Um dia saberemos, através da abertura de alguns arquivos ainda mantidos secretos, o que é que Stalin e os seus cúmplices planearam efectivamente. Mas, quanto às consequências da política desenvolvida pelo regime estalinista, essas já são amplamente conhecidas, sendo, assim, possível fazer a sua avaliação histórica e jurídica. E são precisamente essas consequências, que conferem ao Holodomor o carácter de genocídio, de acordo com as normas do Direito Internacional.
Quando os parlamentos de 15 países, incluindo alguns da Europa, já reconheceram o Holodomor como um acto de genocídio, deixa de fazer qualquer sentido discutir terminologias; trata-se simplesmente de um acto simbólico.

Infelizmente, a “racionalidade” política e económica vigente nas relações internacionais, é muitas vezes contrária à voz da consciência e ao princípio da justiça. Se em alguns momentos da História do Século XX, essa mesma “racionalidade”, sob a capa da “Realpolitik”, não tivesse pactuado com os crimes cometidos por impérios totalitários, o mundo de hoje poderia ser bem diferente.

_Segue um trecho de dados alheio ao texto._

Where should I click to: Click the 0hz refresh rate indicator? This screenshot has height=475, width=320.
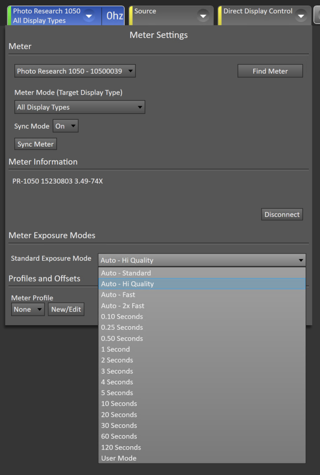[115, 16]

Por tudo isto, os ucranianos esperam que os países democráticos e civilizados reconheçam o Holodomor como um acto de genocídio, bem como a importância desse acto de justiça histórica. Tal reconhecimento, seria excepcionalmente importante para a Ucrânia, com vista à sua plena integração na comunidade das nações livres e democráticas.
No dia 24 de Novembro de 2007, no âmbito das comemorações do “Dia Nacional em Memória das Vítimas da Fome”, por toda a Ucrânia foram acesas velas. O mesmo gesto foi feito, em Portugal, pela terceira maior comunidade imigrante, bem como por meio milhão de ucranianos e seus descendentes, no estado brasileiro do Paraná, ou na cidade de São Paulo; pelos ucranianos que residem em Angola e em Moçambique.
Acreditamos que não existem outros valores civilizacionais, além dos de natureza ética. A dor de cada povo deverá ser partilhada por toda a Humanidade, condição fundamental para a construção de um mundo mais tolerante.
Por isso, convidamos todos que não são indiferentes a essa partilha, para que se solidarizem, participando!